# [WHAT IS EXPECTED]
Below is a listing; reproduce each line of it exactly.
>>>>>
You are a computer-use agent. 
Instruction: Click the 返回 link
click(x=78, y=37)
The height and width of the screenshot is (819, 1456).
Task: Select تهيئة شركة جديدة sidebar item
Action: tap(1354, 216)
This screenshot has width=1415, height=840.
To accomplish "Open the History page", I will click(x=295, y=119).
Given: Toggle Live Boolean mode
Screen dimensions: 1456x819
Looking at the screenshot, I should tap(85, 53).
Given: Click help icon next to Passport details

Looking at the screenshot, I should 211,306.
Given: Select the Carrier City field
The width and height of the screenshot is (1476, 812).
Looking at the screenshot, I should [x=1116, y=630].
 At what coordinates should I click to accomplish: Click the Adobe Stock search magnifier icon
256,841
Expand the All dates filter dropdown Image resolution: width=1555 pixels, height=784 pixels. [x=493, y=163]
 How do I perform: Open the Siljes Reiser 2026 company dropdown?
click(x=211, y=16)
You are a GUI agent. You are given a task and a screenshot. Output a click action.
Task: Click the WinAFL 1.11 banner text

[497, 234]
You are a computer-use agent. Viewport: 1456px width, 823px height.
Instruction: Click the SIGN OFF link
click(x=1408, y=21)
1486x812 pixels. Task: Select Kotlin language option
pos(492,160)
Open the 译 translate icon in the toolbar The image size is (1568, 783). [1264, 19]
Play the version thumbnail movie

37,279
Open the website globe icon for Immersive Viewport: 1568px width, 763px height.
<<<<<
# [TASK ANSWER]
You are a computer-use agent. 
Instruction: Click the 返回 link
click(x=78, y=37)
The height and width of the screenshot is (819, 1456).
Task: Select تهيئة شركة جديدة sidebar item
Action: tap(1354, 216)
This screenshot has width=1415, height=840.
To accomplish "Open the History page", I will click(x=295, y=119).
Given: Toggle Live Boolean mode
Screen dimensions: 1456x819
Looking at the screenshot, I should tap(85, 53).
Given: Click help icon next to Passport details

Looking at the screenshot, I should 211,306.
Given: Select the Carrier City field
The width and height of the screenshot is (1476, 812).
Looking at the screenshot, I should [x=1116, y=630].
 At what coordinates should I click to accomplish: Click the Adobe Stock search magnifier icon
256,841
Expand the All dates filter dropdown Image resolution: width=1555 pixels, height=784 pixels. [x=493, y=163]
 How do I perform: Open the Siljes Reiser 2026 company dropdown?
click(x=211, y=16)
You are a GUI agent. You are given a task and a screenshot. Output a click action.
Task: Click the WinAFL 1.11 banner text

[497, 234]
You are a computer-use agent. Viewport: 1456px width, 823px height.
Instruction: Click the SIGN OFF link
click(x=1408, y=21)
1486x812 pixels. Task: Select Kotlin language option
pos(492,160)
Open the 译 translate icon in the toolbar The image size is (1568, 783). [1264, 19]
Play the version thumbnail movie

37,279
Open the website globe icon for Immersive Viewport: 1568px width, 763px height.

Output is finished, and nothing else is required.